Let $N_1$ and $N_2$ are the number of turns in the coil1 and coil2, and $I_1$ be the current flowing in the coil1. The magnetic flux linked to the coil2 due to the current $I_1$ is $\phi_{21}$. If $I_1$ is the changing current in the coil1 then the magnetic flux due to this, linked to the coil2 is also a changing one. From Faraday’s laws of electromagnetic induction, this changing magnetic flux linked to the coil2 $(\phi_{21})$ induces an emf in the coil2. $$\varepsilon_{21}=-N_2\frac{d\phi_{21}}{dt}$$

The induced emf in coil2 is directly proportional to the current that passes through coil1. i.e. $${{N}_{2}}\,{{\phi }_{21}}\propto {{I}_{1}}$$ $${{N}_{2}}\,{{\phi }_{21}}={{M}_{21}}{{I}_{1}}$$ The constant of proportionality is called as mutual inductance. It can be written as; $${M}_{21}=\frac{{N}_{2}\phi_{21}}{I_1}$$

The SI unit of inductance is henry $(\mathrm{H})$
$$1 H=\frac{1\left(\text { Tesla) } \cdot 1\left(m^{2}\right)\right.}{1 A}$$
In a similar manner, the current in coil2, $\mathrm{I}_{2}$ can produce an induced emf in coil 1 when $\mathrm{I}{2}$ is varying with respect to time. Then,
$$\varepsilon_{12}=-N_{1} \frac{d \phi_{12}}{d t}$$ The induced emf in coil1 is directly proportional to the current that passes through coil2. i.e.
$$N_{1} \phi_{12} \propto I_{2}$$
$$N_{1} \phi_{12}=M_{12} I_{2}$$
$$M_{12}=\frac{N_{1} \phi_{12}}{I_{2}}$$
This constant of proportionality is another mutual inductance.

## Derivation for mutual inductance of two long co-axial solenoids

The mutual inductance of two coils is equal to the e.m.f. induced in one coil when the rate of change of current through the other coil is unity.

#### Mutual inductance of two co-axial solenoids:

Consider two long co-axial solenoids each of length $l$ with a number of turns $N_{1}$ and $N_{2}$ wound one over the other. Number of turns per unit length in solenoid, $n=\frac{N_{1}}{l}$. If $I_{1}$ is the current flowing in the primary solenoid, the magnetic field is produced within this solenoid.
$$B_{1}=\frac{\mu_{0} \mathrm{~N}_{1} \mathrm{I}_{1}}{l}$$
The flux linked with each turn of the inner solenoid coil is $\phi_{2}=B_{1} A_{2}$, where $A_{2}$ is the cross-sectional area of the inner solenoid. The total flux linkage with the inner coil of $\mathrm{N}_{2}$ turns.

#### Dataset excerpt

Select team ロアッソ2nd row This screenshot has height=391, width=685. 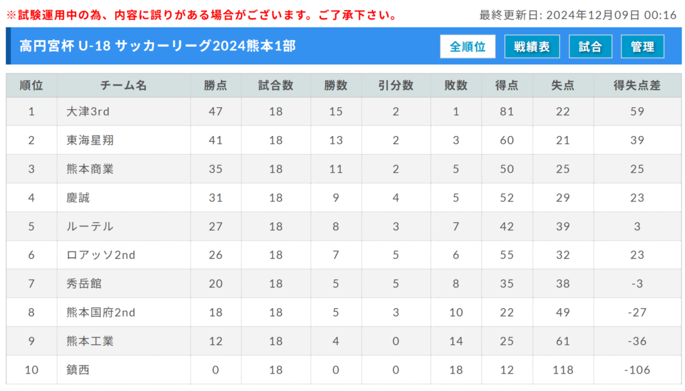coord(344,255)
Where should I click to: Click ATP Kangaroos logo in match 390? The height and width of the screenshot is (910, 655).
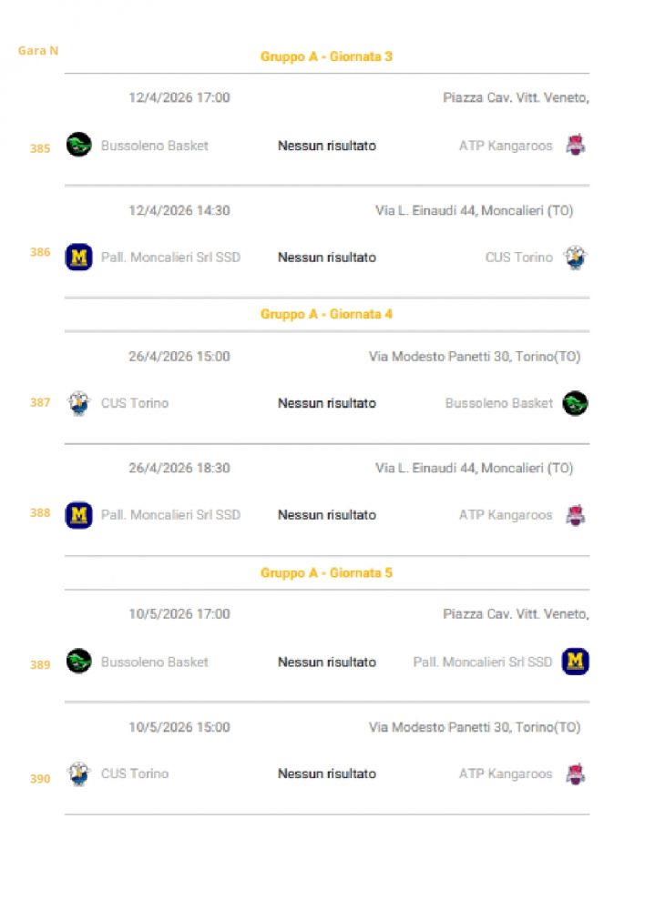(x=575, y=774)
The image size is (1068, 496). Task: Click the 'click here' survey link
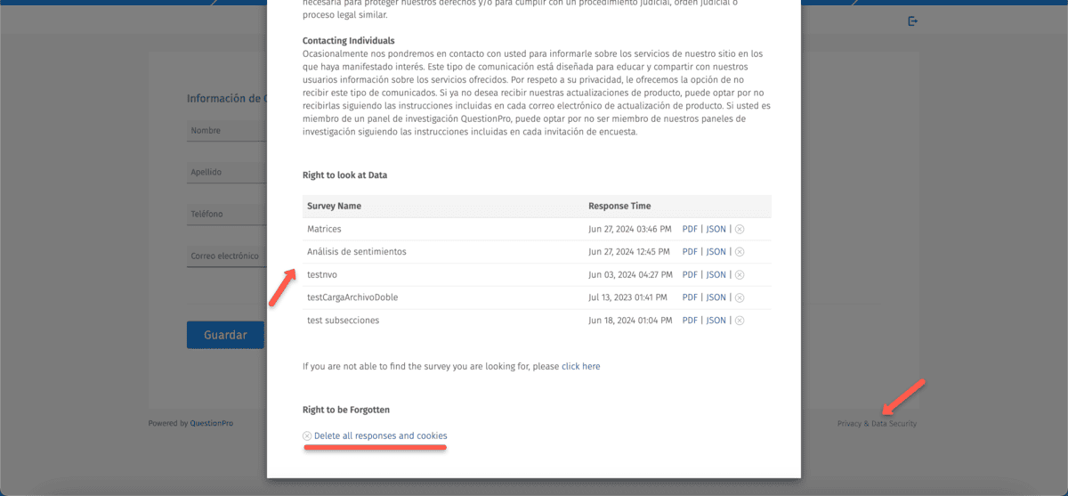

#### Given task
Carry on the mutual inductance explanation, starting right after its last sentence.

#### Response to this exercise
\begin{aligned} \phi_{2} &=N_{2} \phi_{2}\\ &=N_{2} B_{1} A_{2}\\ &=N_{2}\left(\frac{\mu_{0} N_{1} I_{1}}{l}\right) A_{2}\\ &=\frac{\mu_{0} N_{1} \mathbf{N}_{2} A_{2} I_{1}}{l} \end{aligned}
Mutual Inductance, $\mathrm{M}_{21}=\frac{\phi_{2}}{I_{1}}=\frac{\mu_{0} \mathrm{~N}_{1} \mathrm{~N}_{2} \mathrm{~A}_{2}}{l}$ If $n_{1}$ is number of turns per unit length of outer solenoid and $r_{2}$ is radius of inner solenoid, then
$$\mathbf{M}=\mu_{0} n_{1} \mathbf{N}_{2} \pi r_{2}^{2}$$

## Reciprocity Theorem of mutual inductance

$\therefore$ Mutual inductance of coil1 with respect to coil2 is
$$M_{12}=\frac{\phi_{1}}{I_{2}}=\frac{\mu_{0} N_{1} N_{2} A}{l}$$
Clearly $M_{12}=M_{21}=M$ (say)

Thus, the mutual inductance of two coils is the property of their combination. It does not matter which one of them functions as the primary or the secondary coil. This fact is known as the reciprocity theorem.

## Factors affecting mutual inductance

Factors on which mutual inductance depends. The mutual inductance of two solenoids depends on their geometry and the magnetic permeability of the core material.

1. The number of turns. The larger the number of turns in the two solenoids, the larger will be their mutual inductance.
$$M \propto N_{1} N_{2}$$
2. Common cross-sectional area. The larger the common cross-sectional area of two solenoids, the larger will be their mutual inductance.
3. Relative separation. The larger the distance between two solenoids, the smaller will be the magnetic flux linked with the secondary coil due to the current in the primary coil. Hence smaller will be the value of $M$.
4. Permeability of the core material: If the two coils are wound over the iron core of relative permeability of $mu_r$, then their mutual inductance increases by $mu_r$ times.
5. The relative orientation of the two coils. $M$ is maximum when the entire flux of the primary is linked with the secondary, i.e. when the primary coil completely envelopes the secondary coil. $M$ is the minimum when the two coils are perpendicular to each other, see below.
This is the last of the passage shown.